__WHAT NEEDS TO BE DONE__
Leave the images out, and copy each of the records below exactly.

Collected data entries
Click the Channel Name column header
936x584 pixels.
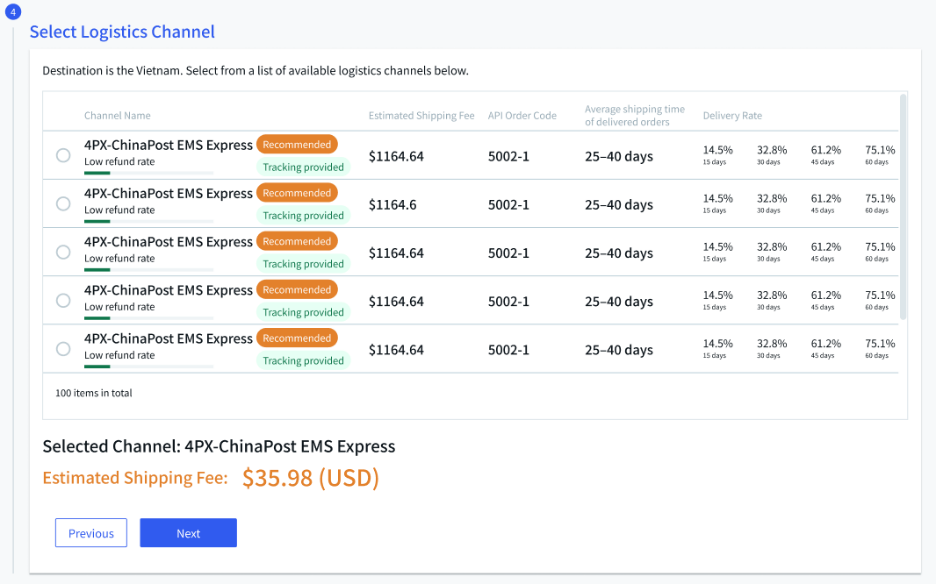click(117, 116)
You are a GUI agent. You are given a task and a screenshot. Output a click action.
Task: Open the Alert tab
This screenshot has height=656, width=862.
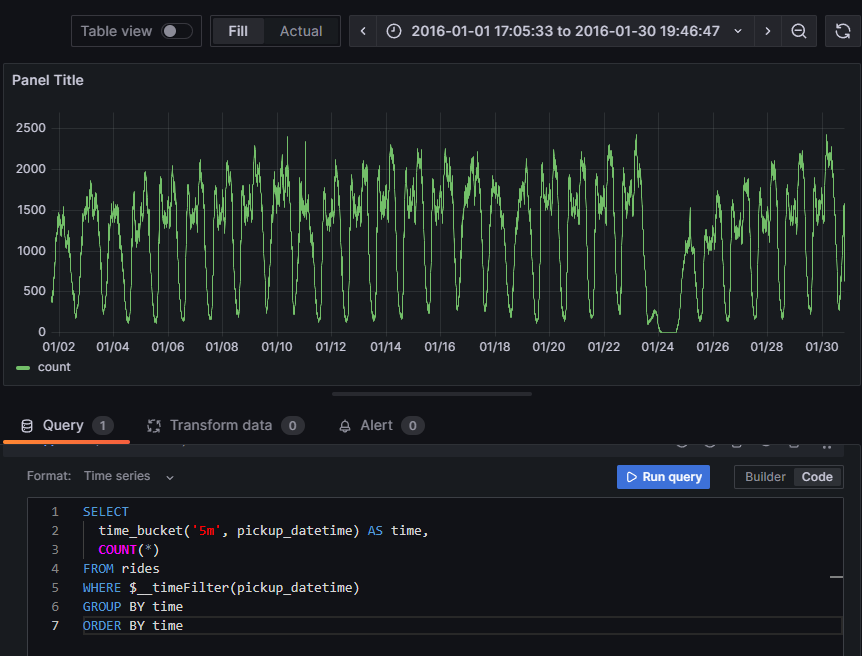coord(376,425)
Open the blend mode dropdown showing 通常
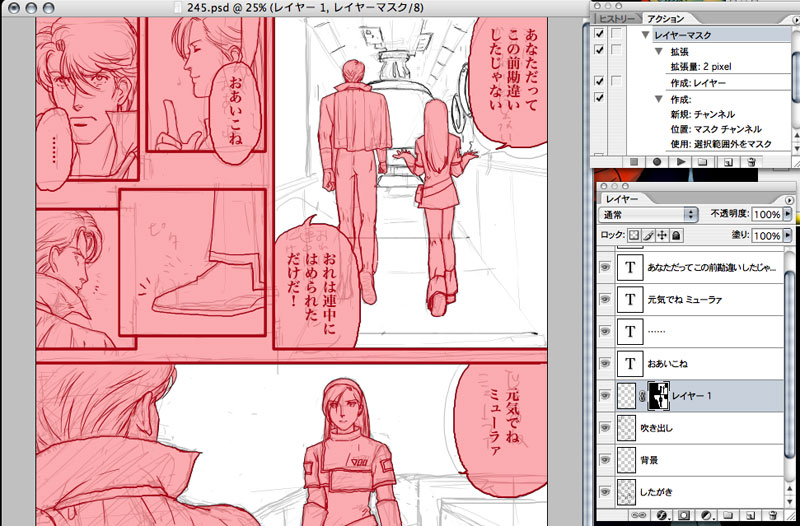The width and height of the screenshot is (800, 526). click(x=647, y=215)
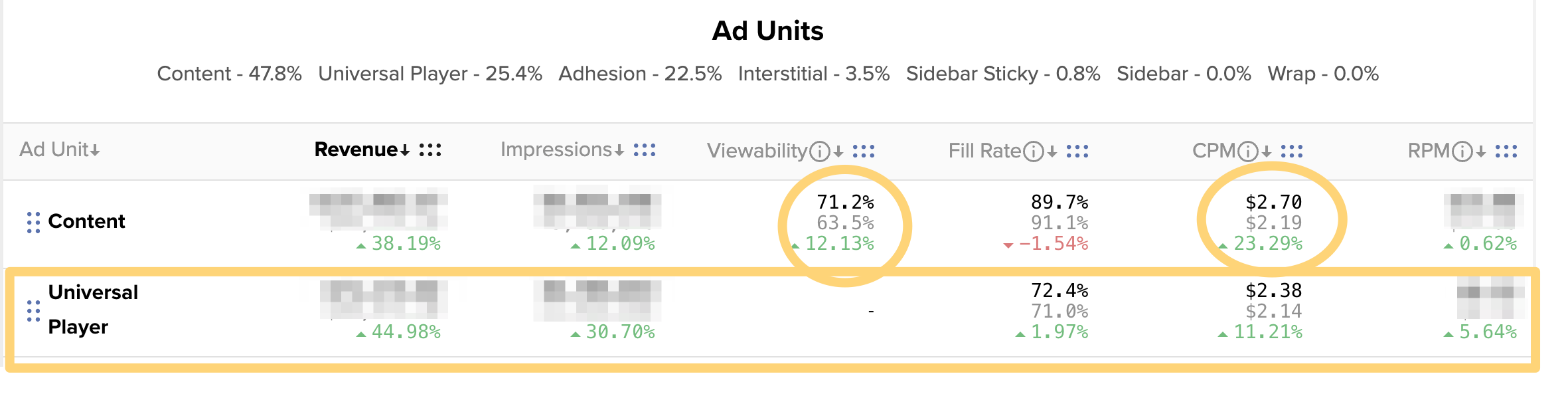Image resolution: width=1568 pixels, height=400 pixels.
Task: Click the Fill Rate info icon
Action: [x=1034, y=151]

__SOLUTION BELOW__
Click the Channel Name column header
936x584 pixels.
click(117, 116)
You are a GUI agent. You are given a task and a screenshot. Output a click action.
Task: Open the Alert tab
This screenshot has height=656, width=862.
coord(376,425)
Open the blend mode dropdown showing 通常
The width and height of the screenshot is (800, 526). click(x=647, y=215)
Image resolution: width=1568 pixels, height=400 pixels.
Task: Click the Fill Rate info icon
Action: [x=1034, y=151]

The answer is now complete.